Dans cet ouvrage, l'ancien fermier général s’en prend à l'archaïsme des
structures sociales de l'ancien régime et plaide notamment en faveur d'une laïcisation de
l'enseignement. Dans un numéro de la Correspondance
Littéraire de l'été 1758, Diderot manifeste son enthousiasme auprès des
lecteurs : "Tout considéré, c'est un furieux coup de massue porté sur les
préjugés en tout genre. Cet ouvrage sera donc utile aux hommes...il sera pourtant compté parmi les grands livres du siècle."
Grave erreur ! Dès l'automne, le
déchaînement est général. Helvétius est sommé de se rétracter et de faire
amende honorable.
Les dévots, et parmi eux les jansénistes se
révèlent les plus féroces, se jettent aussitôt sur leurs ennemis, multipliant
les pamphlets contre les amis encyclopédistes d’Helvétius. Le 23 janvier 1759,
la Cour et les Chambres cite à la barre huit ouvrages considérés comme
subversifs. Parmi eux figurent De l’Esprit et le Dictionnaire encyclopédique.
Helvétius |
Au cours de son très véhément réquisitoire
(25 janvier 1759), l'avocat général Joseph Omer Joly de Fleury affirme
qu'Helvétius est le bras armé et visible d'"une secte de prétendus
philosophes."
Et l’acte d'accusation qui suit est implacable :
« La société, l'Etat et la
religion se présentent aujourd'hui au tribunal de la justice pour lui porter
leurs plaintes. Leurs droits sont violés, leurs lois sont méconnues, l'impiété
qui marche le front levé paraît, en les offensant, promettre l'impunité à la
licence qui s'accrédite de jour en jour.
L'humanité frémit, le citoyen est
alarmé; on entend de tous côtés les ministres de l'Eglise gémir à la vue de
tant d'ouvrages que l'on ne peut affecter de répandre et de multiplier que pour
ébranler, s'il était possible, les fondements de notre religion. (…)

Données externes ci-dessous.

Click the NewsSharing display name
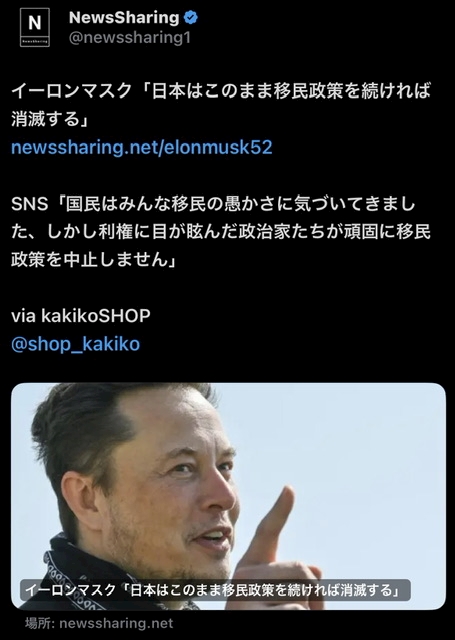This screenshot has height=640, width=455. click(x=124, y=18)
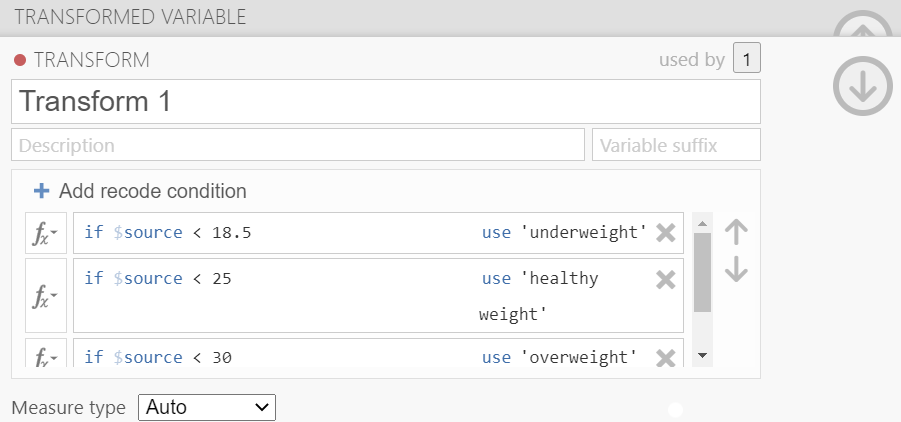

Telle est la philosophie des faux
savants de notre siècle. Ils se donnent gratuitement le nom d'esprits forts, et
appellent lumière ce qui n'est que ténèbres. (…)
Eh ! quel mal leur a fait cette
religion sainte pour exciter leur fureur? Si ses dogmes, ses cérémonies et sa
morale les offensent, s'ils ne peuvent en être les disciples, pourquoi troubler
l'Etat et vouloir disputer aux autres la liberté de suivre les maximes de la
catholicité ?
Ils déchirent le sein de l'Eglise
qui Ies a adoptés pour ses enfants ; comme si l'Etat était coupable à leurs
yeux, parce qu'il est chrétien, ils conjurent la perte de l’un et de l'autre,
et cherchent à les saper par les fondements. (…)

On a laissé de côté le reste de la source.